▸ **STATED TASK 1**
Reproduce everything in the book review from "I’ve written before" down to "understand his taste.".

▸ **PASSAGE SHOWN**

Book Review – sort of
The Godwulf Manuscript
By Robert B. Parker
Fair warning – this is not a typical book review; it is subjective as hell, more remembrance than review.
I’ve written before about my relationship with reading. Like any love story, there are both struggles and fond memories. Robert B. Parker is at the center of many of those fond memories. As I have written before, as a child, when reading was hard, I believed that bookmarks were goal markers. My dad tucked them in the back of his novel. I believed that you had to force yourself to read, so why else would you have a bookmark. Half the time, or so it seemed to me at the time, my dad’s novel would be a Robert B. Parker novel, a Spenser novel. Other times, he would read Tom Clancy, Elmore Leonard, you understand his taste.
As such, Robert B. Parker (must include the “B” – can’t even think the name without the “B”) holds a special place for me. I can’t look at picture of Robert “B” and not remember my dad. I have flashbacks of Looking For Rachel Wallace at the cottage on the Cape, or The Godwulf Manuscript on the end table in the bedroom. Robert B. is a reminder of the man, my father.
Why did my dad like them so much? At the time, I didn’t get it. Post goal-setting book marks, I would read science fiction and fantasy. Even now, those are my favored genres. Modern mysteries held no interest for me. It wasn’t till much later, becoming an adult, post college, post 30’s, that I acquired a taste for mysteries or suspense. As I re-read The Godwulf Manuscript, I remembered conversations that had faded. My dad had enjoyed the character of Spenser, his wisecracking, his intelligence, his food. Yes, his food. Somehow, that stuck with me over the years. It was important enough for my dad that he mentioned it. Spenser likes his Hemingway, his Shakespeare, and his Scallops Jacques. Not what one expects from a street tough private eye. In one paragraph he describes Spenser’s (and probably Parker’s) culinary tastes as well as his character.

▸ **STATED TASK 2**
Swap every "Task" for "Instruction" in the two entries and write both entries out again with nothing else changed. Leave the pictures out.

▸ **GIVEN DATA**

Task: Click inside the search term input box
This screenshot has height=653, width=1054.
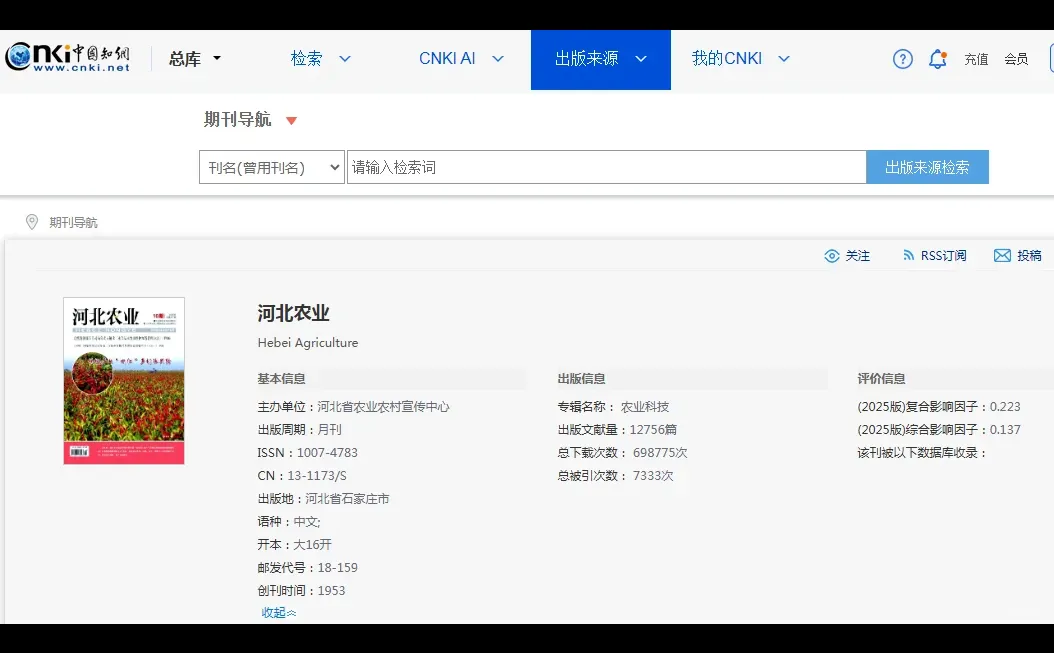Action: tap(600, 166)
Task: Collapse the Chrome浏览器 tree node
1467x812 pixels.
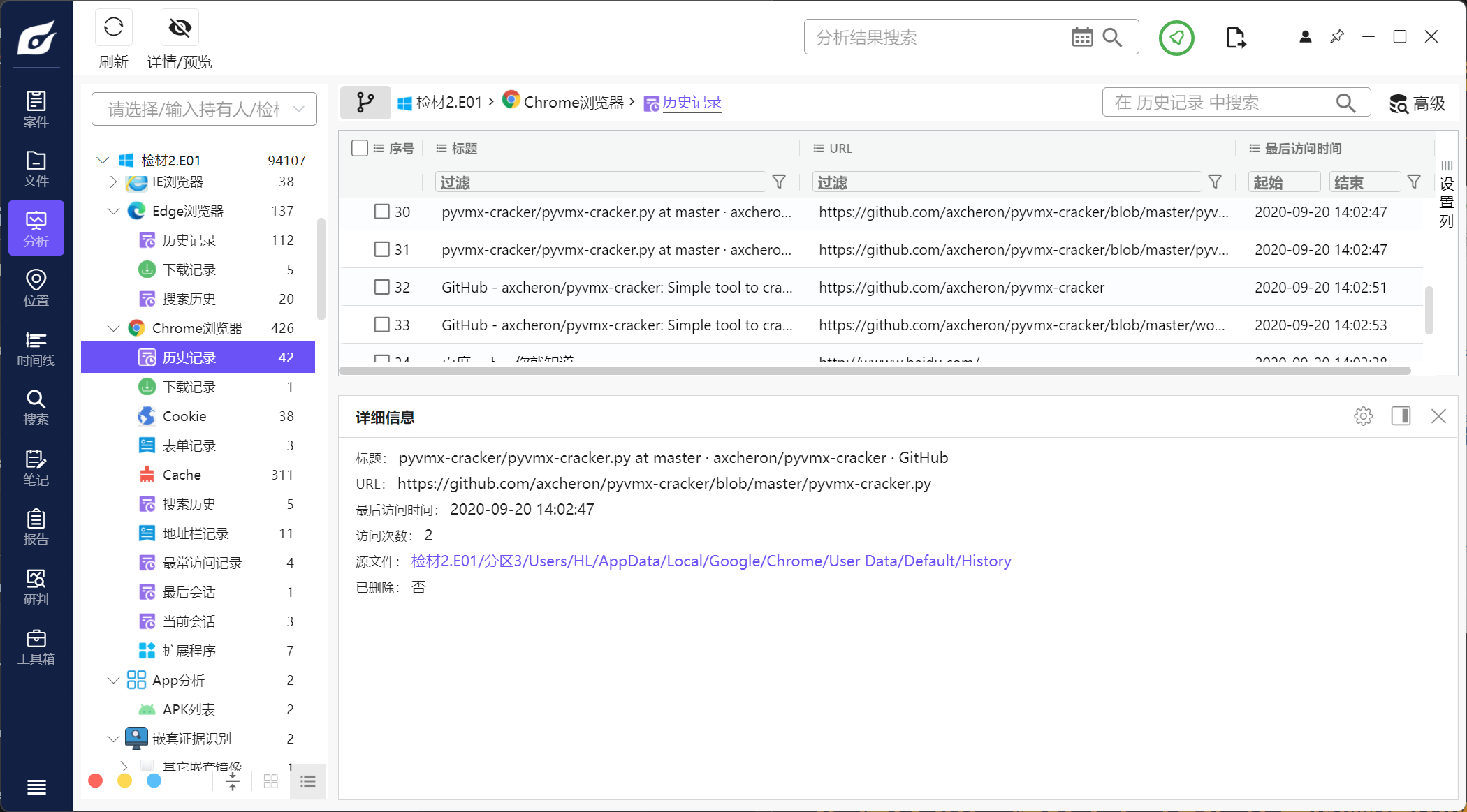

▸ **WRITTEN REPLY 1**
I’ve written before about my relationship with reading. Like any love story, there are both struggles and fond memories. Robert B. Parker is at the center of many of those fond memories. As I have written before, as a child, when reading was hard, I believed that bookmarks were goal markers. My dad tucked them in the back of his novel. I believed that you had to force yourself to read, so why else would you have a bookmark. Half the time, or so it seemed to me at the time, my dad’s novel would be a Robert B. Parker novel, a Spenser novel. Other times, he would read Tom Clancy, Elmore Leonard, you understand his taste.

▸ **WRITTEN REPLY 2**
Instruction: Click inside the search term input box
This screenshot has height=653, width=1054.
Action: tap(600, 166)
Instruction: Collapse the Chrome浏览器 tree node
1467x812 pixels.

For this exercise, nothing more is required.